Часу в девятом утра Иван Дмитриевич стоял у дверей дома госпожи Быковой крутил ручку, а где—то в глубине звенел звоночек.
Дверь отворилась и выглянула красивая стройная девушка с русыми волосами и улыбкой на губах, на щеках виднелись ямочки, словно у младенца.
– Доброе утро, – произнёсла она, – Устинья Ивановна сегодня не принимает.
– Груша?
– Да? – удивленно произнёсла девушка.
– Будь любезна, передай госпоже Быковой, что ее хочет видеть Иван Дмитриевич Путилин, вчера днем беседовавший с ней о досадном происшествии, приключившемся с ней вчера.
– Подождите в приемной, – поворковала она, пригласив Путилина в дом. Через несколько минут она появилась вновь, – Устинья Иванова просила подождать ее в гостиной.
Сама хозяйка спустилась со второго этажа в черном платье и повязанным на голову платком, скрывавшим повязку, наложенную доктором.
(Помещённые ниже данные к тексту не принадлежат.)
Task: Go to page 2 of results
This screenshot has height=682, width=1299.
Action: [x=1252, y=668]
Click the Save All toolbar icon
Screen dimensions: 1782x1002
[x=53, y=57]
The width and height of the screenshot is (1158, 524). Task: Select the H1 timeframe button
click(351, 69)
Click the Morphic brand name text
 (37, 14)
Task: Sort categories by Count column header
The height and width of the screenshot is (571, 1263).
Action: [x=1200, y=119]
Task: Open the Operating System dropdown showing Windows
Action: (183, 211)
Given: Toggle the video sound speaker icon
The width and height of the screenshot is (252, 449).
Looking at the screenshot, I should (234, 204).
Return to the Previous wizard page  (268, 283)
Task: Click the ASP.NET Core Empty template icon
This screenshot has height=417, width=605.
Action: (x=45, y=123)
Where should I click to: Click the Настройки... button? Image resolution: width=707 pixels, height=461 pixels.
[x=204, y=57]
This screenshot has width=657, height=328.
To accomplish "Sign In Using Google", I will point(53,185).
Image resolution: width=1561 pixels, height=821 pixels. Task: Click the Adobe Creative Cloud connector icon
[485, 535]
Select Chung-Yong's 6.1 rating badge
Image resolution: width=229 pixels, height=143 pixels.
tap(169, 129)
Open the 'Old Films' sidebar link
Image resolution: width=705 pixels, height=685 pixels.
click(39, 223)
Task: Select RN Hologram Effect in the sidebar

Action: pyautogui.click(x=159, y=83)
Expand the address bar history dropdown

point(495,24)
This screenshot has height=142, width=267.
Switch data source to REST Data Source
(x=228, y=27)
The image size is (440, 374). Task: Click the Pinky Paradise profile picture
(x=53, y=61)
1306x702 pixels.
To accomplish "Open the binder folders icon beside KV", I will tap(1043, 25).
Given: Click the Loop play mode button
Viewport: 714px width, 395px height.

– Иван Дмитрич, – Быкова выглядела гораздо лучше, чем вчера, но предательская бледность выдавала, что только сейчас она начала оправляться от трагического происшествия, – вы нашли преступника?
– К великому сожалению, нет, но я имею к вам большую просьбу, уж не откажите мне в любезности.
– Пожалуйста.
– Через три четверти часа я остановлюсь в коляске перед вашими окнами, так не сочтите за труд и внимательно посмотрите на молодого человека сидящего рядом со мною. Не опознаете ли вы его?
– С удовольствием, – произнёсла госпожа Быкова.
Веревкин оказался трусливым человеком, при визите начальника сыскной полиции так испугался, что казалось, проглотил язык, побледнел, едва не лишился чувств, как красна девица, поэтому Ивану Дмитриевичу не составило труда увести господина Веревкина на улицу и ровно в указанное время остановиться у дома купчихи. Молодой человек не выразил никакого беспокойства при приближении к дому и даже на него не взглянул, испуган был только визитом полиции.